[Provided records — start]

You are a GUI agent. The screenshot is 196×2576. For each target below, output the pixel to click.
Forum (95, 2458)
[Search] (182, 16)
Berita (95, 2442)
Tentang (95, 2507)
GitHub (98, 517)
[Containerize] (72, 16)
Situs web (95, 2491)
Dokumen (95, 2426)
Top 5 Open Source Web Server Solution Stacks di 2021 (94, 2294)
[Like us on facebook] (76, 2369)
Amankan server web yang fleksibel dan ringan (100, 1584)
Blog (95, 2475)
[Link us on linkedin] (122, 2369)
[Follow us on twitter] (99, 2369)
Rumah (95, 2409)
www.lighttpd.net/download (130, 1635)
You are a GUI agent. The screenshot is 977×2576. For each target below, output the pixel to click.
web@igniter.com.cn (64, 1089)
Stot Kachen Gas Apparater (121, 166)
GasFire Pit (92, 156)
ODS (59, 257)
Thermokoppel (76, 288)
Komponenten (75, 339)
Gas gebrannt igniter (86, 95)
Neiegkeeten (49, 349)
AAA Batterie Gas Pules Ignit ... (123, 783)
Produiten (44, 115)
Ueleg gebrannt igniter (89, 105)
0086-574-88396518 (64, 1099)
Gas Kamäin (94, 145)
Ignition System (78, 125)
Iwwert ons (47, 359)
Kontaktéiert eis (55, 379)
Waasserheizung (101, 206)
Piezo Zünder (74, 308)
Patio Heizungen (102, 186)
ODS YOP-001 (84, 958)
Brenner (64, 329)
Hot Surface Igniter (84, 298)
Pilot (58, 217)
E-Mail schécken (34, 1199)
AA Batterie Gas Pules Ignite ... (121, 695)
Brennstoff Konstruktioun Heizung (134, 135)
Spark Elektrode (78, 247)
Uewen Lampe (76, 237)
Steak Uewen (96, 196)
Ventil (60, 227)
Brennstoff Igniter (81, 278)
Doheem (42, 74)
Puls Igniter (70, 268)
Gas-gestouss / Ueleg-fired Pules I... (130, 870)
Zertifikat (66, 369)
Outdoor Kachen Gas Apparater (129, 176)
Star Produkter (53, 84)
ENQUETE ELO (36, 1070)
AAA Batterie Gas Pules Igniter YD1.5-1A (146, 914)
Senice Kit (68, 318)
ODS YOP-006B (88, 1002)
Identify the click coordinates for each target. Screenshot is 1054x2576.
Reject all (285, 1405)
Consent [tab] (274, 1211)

[Provided records — finish]

__How to complete this task__:
Copy out the records once more, exactly as they are written.

__Your solution__:
You are a GUI agent. The screenshot is 196×2576. For each target below, output the pixel to click.
Forum (95, 2458)
[Search] (182, 16)
Berita (95, 2442)
Tentang (95, 2507)
GitHub (98, 517)
[Containerize] (72, 16)
Situs web (95, 2491)
Dokumen (95, 2426)
Top 5 Open Source Web Server Solution Stacks di 2021 (94, 2294)
[Like us on facebook] (76, 2369)
Amankan server web yang fleksibel dan ringan (100, 1584)
Blog (95, 2475)
[Link us on linkedin] (122, 2369)
[Follow us on twitter] (99, 2369)
Rumah (95, 2409)
www.lighttpd.net/download (130, 1635)
You are a GUI agent. The screenshot is 977×2576. For each target below, output the pixel to click.
web@igniter.com.cn (64, 1089)
Stot Kachen Gas Apparater (121, 166)
GasFire Pit (92, 156)
ODS (59, 257)
Thermokoppel (76, 288)
Komponenten (75, 339)
Gas gebrannt igniter (86, 95)
Neiegkeeten (49, 349)
AAA Batterie Gas Pules Ignit ... (123, 783)
Produiten (44, 115)
Ueleg gebrannt igniter (89, 105)
0086-574-88396518 (64, 1099)
Gas Kamäin (94, 145)
Ignition System (78, 125)
Iwwert ons (47, 359)
Kontaktéiert eis (55, 379)
Waasserheizung (101, 206)
Piezo Zünder (74, 308)
Patio Heizungen (102, 186)
ODS YOP-001 (84, 958)
Brenner (64, 329)
Hot Surface Igniter (84, 298)
Pilot (58, 217)
E-Mail schécken (34, 1199)
AA Batterie Gas Pules Ignite ... (121, 695)
Brennstoff Konstruktioun Heizung (134, 135)
Spark Elektrode (78, 247)
Uewen Lampe (76, 237)
Steak Uewen (96, 196)
Ventil (60, 227)
Brennstoff Igniter (81, 278)
Doheem (42, 74)
Puls Igniter (70, 268)
Gas-gestouss / Ueleg-fired Pules I... (130, 870)
Zertifikat (66, 369)
Outdoor Kachen Gas Apparater (129, 176)
Star Produkter (53, 84)
ENQUETE ELO (36, 1070)
AAA Batterie Gas Pules Igniter YD1.5-1A (146, 914)
Senice Kit (68, 318)
ODS YOP-006B (88, 1002)
Identify the click coordinates for each target. Screenshot is 1054x2576.
Reject all (285, 1405)
Consent [tab] (274, 1211)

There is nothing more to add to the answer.